[[ Raw data, beginning ]]

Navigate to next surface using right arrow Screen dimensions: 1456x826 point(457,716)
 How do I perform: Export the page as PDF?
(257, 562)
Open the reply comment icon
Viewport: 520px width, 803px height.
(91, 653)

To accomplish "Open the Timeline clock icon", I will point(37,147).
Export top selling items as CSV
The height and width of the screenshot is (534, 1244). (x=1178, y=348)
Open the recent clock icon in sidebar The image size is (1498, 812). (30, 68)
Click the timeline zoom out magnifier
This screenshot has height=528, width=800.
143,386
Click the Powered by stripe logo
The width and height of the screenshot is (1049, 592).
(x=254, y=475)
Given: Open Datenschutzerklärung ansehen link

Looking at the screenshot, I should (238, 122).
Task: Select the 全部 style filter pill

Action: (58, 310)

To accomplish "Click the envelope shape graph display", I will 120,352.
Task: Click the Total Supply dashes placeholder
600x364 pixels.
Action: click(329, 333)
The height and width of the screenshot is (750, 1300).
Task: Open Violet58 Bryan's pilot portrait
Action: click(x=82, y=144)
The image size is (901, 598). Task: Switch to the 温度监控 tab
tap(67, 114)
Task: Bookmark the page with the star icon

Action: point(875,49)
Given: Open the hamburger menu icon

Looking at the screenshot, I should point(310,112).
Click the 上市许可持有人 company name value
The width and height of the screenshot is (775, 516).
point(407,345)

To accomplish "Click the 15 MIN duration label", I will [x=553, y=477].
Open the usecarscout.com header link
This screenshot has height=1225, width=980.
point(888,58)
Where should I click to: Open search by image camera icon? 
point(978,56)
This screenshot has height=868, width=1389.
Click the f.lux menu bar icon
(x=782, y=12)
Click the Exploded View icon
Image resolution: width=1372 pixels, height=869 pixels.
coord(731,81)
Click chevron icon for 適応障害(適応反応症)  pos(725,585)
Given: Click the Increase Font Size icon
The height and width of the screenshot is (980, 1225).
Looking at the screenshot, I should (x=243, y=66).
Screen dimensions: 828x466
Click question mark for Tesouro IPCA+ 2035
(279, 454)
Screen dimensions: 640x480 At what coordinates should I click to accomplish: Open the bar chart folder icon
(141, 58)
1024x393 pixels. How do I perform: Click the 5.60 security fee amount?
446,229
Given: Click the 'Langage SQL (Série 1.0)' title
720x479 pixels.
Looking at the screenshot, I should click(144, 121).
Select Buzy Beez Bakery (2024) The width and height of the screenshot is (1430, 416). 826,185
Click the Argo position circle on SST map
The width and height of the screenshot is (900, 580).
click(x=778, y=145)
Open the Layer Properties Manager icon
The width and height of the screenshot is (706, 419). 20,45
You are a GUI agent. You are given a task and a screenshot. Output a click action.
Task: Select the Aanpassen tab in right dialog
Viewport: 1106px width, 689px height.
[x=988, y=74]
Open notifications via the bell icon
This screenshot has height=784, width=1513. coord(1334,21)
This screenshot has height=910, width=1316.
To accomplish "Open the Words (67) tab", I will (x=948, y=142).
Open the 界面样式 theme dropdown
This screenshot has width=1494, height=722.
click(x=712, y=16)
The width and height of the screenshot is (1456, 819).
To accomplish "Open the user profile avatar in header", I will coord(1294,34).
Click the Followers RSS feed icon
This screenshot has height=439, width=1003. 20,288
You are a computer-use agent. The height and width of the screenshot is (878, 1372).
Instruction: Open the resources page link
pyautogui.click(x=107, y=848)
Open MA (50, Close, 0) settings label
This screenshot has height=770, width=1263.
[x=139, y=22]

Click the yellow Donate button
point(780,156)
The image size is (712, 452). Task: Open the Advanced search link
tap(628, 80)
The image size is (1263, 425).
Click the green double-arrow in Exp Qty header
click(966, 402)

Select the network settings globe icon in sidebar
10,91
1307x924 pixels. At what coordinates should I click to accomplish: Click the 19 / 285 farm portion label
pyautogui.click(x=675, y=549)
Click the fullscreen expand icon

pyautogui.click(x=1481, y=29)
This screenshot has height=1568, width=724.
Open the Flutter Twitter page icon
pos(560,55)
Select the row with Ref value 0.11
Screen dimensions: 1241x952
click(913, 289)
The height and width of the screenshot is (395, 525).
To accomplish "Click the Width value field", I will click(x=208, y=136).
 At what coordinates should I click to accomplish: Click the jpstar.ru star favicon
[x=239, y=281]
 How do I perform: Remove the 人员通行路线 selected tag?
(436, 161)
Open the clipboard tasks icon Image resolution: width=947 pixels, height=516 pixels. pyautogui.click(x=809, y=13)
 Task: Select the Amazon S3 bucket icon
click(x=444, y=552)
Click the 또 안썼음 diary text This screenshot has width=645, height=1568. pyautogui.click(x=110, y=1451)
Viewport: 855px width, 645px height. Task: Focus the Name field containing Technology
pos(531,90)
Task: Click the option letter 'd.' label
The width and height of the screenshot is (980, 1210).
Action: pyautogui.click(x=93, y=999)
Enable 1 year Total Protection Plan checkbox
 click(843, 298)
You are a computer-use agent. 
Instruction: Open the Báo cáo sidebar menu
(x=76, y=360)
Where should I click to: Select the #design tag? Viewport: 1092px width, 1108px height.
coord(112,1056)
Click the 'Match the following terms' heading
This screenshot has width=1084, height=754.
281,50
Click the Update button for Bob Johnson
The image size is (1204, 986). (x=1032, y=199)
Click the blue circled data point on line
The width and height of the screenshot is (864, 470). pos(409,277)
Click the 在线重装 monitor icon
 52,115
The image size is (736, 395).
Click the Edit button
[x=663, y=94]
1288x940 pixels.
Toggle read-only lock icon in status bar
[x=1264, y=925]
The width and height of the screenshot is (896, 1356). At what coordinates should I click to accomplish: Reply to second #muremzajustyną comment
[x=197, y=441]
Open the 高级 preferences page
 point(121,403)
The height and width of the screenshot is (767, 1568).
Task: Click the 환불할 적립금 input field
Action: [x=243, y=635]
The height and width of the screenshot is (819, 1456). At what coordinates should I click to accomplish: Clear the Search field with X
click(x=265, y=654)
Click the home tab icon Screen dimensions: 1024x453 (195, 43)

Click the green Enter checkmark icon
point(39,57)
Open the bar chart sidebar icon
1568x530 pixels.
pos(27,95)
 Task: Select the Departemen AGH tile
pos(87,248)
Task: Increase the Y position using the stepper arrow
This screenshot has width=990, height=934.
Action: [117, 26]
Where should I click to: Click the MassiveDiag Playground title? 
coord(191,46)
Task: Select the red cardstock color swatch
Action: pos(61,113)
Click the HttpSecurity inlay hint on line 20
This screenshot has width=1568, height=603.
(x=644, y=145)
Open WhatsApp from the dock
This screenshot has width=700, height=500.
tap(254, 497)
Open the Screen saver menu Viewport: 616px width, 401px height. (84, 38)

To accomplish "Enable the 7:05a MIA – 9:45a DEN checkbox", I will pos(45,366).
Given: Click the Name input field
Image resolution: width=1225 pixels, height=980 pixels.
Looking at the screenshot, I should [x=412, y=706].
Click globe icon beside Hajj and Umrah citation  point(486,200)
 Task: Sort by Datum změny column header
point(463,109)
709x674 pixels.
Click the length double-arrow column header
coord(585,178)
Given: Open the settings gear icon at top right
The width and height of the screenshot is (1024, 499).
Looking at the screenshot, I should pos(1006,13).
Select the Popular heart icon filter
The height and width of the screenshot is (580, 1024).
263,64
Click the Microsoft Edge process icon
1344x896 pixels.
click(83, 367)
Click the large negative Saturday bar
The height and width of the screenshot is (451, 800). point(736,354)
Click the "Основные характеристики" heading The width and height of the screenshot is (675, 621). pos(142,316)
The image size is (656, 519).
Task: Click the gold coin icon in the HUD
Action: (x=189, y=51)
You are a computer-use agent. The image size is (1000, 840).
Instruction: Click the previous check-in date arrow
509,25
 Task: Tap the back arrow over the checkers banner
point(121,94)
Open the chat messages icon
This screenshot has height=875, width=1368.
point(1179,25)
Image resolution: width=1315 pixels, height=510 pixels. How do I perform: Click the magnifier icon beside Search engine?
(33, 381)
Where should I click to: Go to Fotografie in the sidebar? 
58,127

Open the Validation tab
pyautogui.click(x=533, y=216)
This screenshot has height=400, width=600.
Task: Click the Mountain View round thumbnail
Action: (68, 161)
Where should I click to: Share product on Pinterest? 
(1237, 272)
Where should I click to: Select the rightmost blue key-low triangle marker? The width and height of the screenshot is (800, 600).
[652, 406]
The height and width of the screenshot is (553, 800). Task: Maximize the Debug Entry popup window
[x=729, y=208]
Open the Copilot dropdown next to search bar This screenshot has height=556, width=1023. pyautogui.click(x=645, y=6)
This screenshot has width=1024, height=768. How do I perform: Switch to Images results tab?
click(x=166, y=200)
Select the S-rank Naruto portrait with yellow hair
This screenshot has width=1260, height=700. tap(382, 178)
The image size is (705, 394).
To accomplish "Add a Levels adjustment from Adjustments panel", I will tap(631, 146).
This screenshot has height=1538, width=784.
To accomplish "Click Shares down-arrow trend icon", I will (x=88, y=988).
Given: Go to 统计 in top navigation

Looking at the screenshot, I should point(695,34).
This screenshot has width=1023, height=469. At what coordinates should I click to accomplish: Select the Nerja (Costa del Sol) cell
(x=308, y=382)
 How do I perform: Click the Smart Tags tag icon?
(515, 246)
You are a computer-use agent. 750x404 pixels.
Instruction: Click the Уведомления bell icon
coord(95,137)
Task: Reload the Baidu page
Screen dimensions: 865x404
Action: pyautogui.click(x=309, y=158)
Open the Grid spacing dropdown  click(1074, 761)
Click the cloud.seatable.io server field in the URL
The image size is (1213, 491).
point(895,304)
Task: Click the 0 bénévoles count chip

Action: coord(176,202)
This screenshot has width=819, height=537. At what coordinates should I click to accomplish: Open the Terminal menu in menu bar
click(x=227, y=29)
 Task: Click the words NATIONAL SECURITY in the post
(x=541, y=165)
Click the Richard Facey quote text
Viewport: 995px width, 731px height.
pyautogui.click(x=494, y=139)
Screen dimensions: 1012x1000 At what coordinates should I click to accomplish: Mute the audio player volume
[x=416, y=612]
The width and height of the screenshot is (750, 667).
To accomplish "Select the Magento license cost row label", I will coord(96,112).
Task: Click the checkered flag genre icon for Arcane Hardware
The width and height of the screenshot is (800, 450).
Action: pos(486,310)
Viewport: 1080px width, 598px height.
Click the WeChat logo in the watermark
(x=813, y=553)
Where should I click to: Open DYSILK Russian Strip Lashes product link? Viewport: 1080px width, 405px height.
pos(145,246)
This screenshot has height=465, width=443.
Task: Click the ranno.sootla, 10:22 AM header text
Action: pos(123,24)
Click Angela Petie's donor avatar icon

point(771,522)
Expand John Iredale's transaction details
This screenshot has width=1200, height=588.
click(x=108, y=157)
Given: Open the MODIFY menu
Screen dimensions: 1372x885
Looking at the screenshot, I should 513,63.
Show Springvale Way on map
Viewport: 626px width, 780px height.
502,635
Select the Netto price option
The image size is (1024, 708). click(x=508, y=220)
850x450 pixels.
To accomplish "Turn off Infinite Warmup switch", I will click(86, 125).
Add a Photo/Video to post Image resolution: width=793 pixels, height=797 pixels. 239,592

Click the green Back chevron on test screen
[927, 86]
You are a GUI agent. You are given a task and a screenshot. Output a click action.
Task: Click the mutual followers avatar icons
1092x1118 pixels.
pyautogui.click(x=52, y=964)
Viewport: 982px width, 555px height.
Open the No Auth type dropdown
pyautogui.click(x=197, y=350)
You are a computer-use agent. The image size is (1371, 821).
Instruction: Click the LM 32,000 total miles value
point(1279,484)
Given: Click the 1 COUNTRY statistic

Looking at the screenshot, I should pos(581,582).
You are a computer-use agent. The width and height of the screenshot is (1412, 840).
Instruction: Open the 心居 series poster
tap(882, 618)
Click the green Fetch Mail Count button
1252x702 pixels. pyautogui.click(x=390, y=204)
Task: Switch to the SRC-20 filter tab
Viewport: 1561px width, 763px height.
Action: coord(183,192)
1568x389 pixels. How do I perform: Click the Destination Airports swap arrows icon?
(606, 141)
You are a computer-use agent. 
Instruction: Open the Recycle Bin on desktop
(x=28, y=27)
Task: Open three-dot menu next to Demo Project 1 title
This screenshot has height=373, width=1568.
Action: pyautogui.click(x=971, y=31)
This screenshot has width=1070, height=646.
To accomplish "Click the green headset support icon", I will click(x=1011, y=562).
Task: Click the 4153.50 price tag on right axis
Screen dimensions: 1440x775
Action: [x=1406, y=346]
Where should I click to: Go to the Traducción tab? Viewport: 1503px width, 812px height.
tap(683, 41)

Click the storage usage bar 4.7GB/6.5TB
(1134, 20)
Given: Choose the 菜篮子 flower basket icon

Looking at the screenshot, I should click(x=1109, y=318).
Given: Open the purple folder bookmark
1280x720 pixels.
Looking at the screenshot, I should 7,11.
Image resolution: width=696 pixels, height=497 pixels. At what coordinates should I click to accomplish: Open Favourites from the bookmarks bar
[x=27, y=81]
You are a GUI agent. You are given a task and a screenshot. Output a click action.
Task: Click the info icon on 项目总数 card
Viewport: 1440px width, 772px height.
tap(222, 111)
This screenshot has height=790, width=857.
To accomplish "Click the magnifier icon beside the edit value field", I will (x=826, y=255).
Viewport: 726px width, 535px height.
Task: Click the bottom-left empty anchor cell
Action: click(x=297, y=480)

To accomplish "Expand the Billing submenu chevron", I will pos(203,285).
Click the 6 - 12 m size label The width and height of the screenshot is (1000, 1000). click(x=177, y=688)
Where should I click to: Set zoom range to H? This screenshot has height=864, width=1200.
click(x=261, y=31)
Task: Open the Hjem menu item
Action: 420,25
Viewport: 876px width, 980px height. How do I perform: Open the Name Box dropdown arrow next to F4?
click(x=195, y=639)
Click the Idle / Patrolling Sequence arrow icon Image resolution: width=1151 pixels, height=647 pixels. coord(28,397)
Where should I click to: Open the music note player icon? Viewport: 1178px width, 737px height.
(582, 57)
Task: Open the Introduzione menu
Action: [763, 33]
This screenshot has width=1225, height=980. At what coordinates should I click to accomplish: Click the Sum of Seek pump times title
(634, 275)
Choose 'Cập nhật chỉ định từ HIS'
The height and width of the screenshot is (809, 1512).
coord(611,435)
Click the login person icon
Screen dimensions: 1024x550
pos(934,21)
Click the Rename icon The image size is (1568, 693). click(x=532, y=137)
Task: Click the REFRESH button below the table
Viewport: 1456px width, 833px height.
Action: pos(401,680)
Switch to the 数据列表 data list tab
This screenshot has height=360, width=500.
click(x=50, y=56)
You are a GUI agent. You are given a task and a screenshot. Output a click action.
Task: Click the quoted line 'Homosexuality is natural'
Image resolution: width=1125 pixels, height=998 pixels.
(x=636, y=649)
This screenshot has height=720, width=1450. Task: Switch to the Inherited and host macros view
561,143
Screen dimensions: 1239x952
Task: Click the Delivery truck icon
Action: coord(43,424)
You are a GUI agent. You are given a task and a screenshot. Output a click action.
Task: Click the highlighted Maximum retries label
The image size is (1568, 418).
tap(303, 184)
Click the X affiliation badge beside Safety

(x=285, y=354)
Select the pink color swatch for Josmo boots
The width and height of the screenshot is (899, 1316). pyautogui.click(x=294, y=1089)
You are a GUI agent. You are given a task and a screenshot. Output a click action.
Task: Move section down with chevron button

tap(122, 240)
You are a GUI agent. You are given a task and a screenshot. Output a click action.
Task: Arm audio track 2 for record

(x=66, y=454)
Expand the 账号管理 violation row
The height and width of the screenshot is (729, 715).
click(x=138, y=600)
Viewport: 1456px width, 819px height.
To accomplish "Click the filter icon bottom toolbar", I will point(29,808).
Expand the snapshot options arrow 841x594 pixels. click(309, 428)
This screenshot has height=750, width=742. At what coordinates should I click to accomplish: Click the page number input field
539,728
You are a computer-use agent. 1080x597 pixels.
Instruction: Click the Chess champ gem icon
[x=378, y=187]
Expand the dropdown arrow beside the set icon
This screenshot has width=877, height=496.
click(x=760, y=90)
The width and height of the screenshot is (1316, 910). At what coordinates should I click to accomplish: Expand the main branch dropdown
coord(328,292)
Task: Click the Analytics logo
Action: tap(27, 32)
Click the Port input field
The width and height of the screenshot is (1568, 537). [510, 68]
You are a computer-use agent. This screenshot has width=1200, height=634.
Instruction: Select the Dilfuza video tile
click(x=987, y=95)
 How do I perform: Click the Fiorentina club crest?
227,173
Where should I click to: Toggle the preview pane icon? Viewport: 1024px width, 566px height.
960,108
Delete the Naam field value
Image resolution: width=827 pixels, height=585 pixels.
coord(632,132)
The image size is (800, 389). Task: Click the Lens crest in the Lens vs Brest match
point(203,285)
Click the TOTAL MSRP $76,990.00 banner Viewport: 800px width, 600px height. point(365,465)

[[ Raw data, end ]]

= Your goal =
Find every line in the records above that contains the word "computer", and copy each one.

= Your solution =
You are a computer-use agent. The height and width of the screenshot is (878, 1372).
You are a computer-use agent. 
You are a computer-use agent. The image size is (1000, 840).
You are a computer-use agent. 750x404 pixels.
You are a computer-use agent. The image size is (1371, 821).
You are a computer-use agent. The width and height of the screenshot is (1412, 840).
You are a computer-use agent. 
You are a computer-use agent. 1080x597 pixels.
You are a computer-use agent. This screenshot has width=1200, height=634.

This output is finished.